Discussing the exploration of Robby's relationship with his Jewish faith in the second season Wyle explained, "Well, Robby's faith, or lack thereof, or grappling with his faith last season and including him and his lowest moment reciting the Shema — almost like this childlike prayer, this sort of very primal plea for help — was a really important part of the character's evolution."

== Reception ==
The character of Robby, and Wyle's performance, have received critical acclaim. Richard Lawson of Vanity Fair called it a "commanding performance", writing that, "Wyle is an endlessly compelling lead ... His bedside tone, personable and clinically distant at once, is a precise depiction of the guarded compassion of a real doctor. Wyle deftly manages the shifts in emotional temperature as each hour unfolds, selling us on the relentless roller coaster of it all." Laura Bogart of The A.V. Club described it as "a lead performance that feels truly lived-in", writing that "Wyle is remarkable at giving empathy a dramatic alacrity, making the act of listening rich with purpose and potential." Kristen Baldwin of Entertainment Weekly described him as "a master at compassionate calm" and said the emotional unravelling of his character was "executed with breath-taking skill."

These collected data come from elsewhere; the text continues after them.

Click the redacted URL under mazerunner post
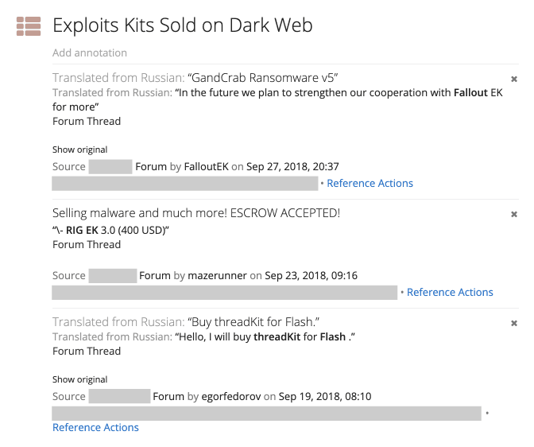The height and width of the screenshot is (447, 534). click(x=225, y=293)
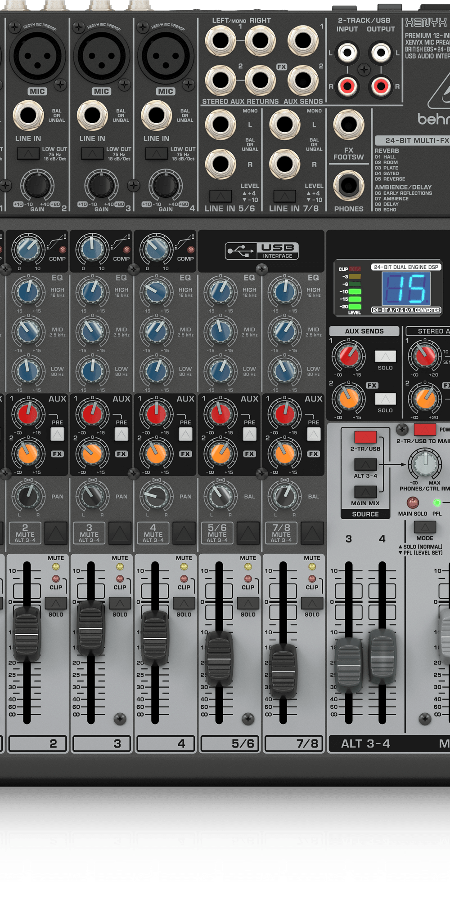Click the white left RCA 2-track input
Screen dimensions: 450x899
tap(347, 53)
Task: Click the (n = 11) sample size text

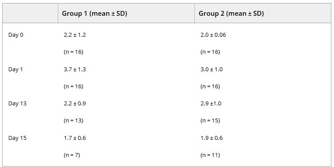Action: point(210,155)
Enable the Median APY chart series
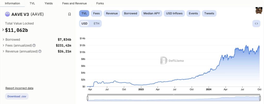This screenshot has width=264, height=104. pos(152,13)

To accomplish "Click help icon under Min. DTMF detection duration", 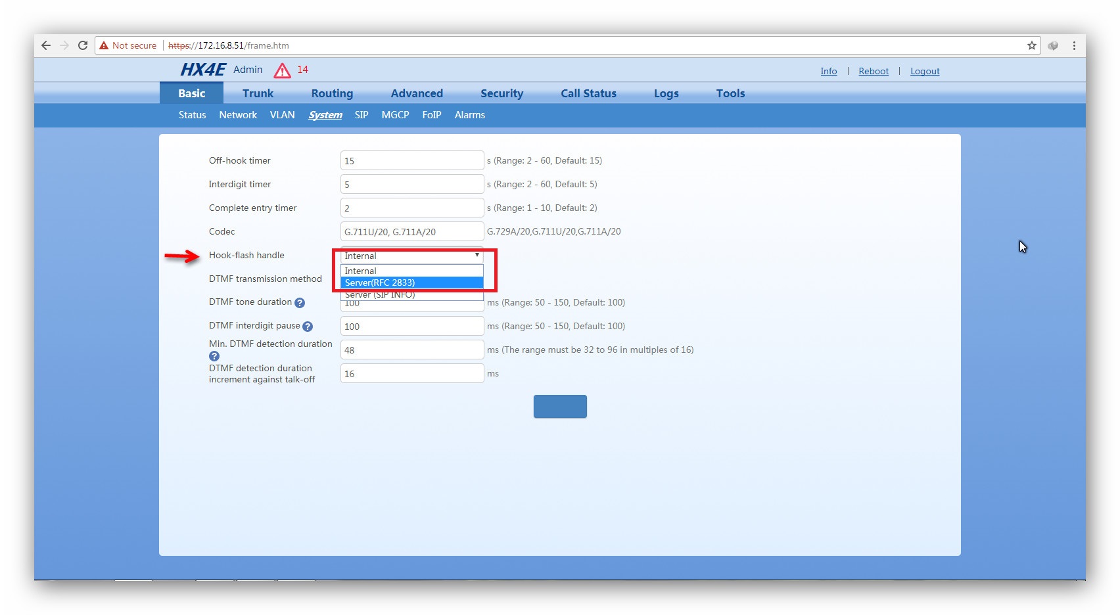I will coord(214,356).
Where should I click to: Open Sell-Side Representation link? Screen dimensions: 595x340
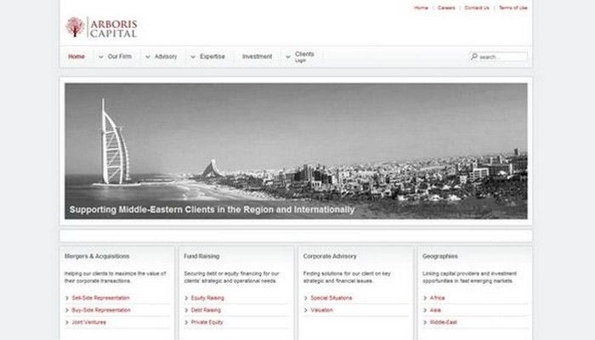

=== Awards and nominations ===
For his portrayal as Robby, Wyle won the Primetime Emmy Award for Outstanding Lead Actor in a Drama Series at the 77th Primetime Emmy Awards and 78th Primetime Emmy Awards, the Golden Globe Award for Best Actor – Television Series Drama at the 83rd Golden Globes, and the Critics' Choice Television Award for Best Actor in a Drama Series at the 31st Critics' Choice Awards. He also won the Best Actor – Television award at the AARP Movies for Grownups Awards, Best Actor in a Drama Series at the Astra Awards, Best TV Performance - Drama award at the Dorian TV Awards, and the TCA Award for Individual Achievement in Drama. Wyle also won both the Screen Actors Guild Award for Outstanding Performance by a Male Actor in a Drama Series and the Screen Actors Guild Award for Outstanding Performance by an Ensemble in a Drama Series alongside the rest of the cast at the 32nd Actor Awards.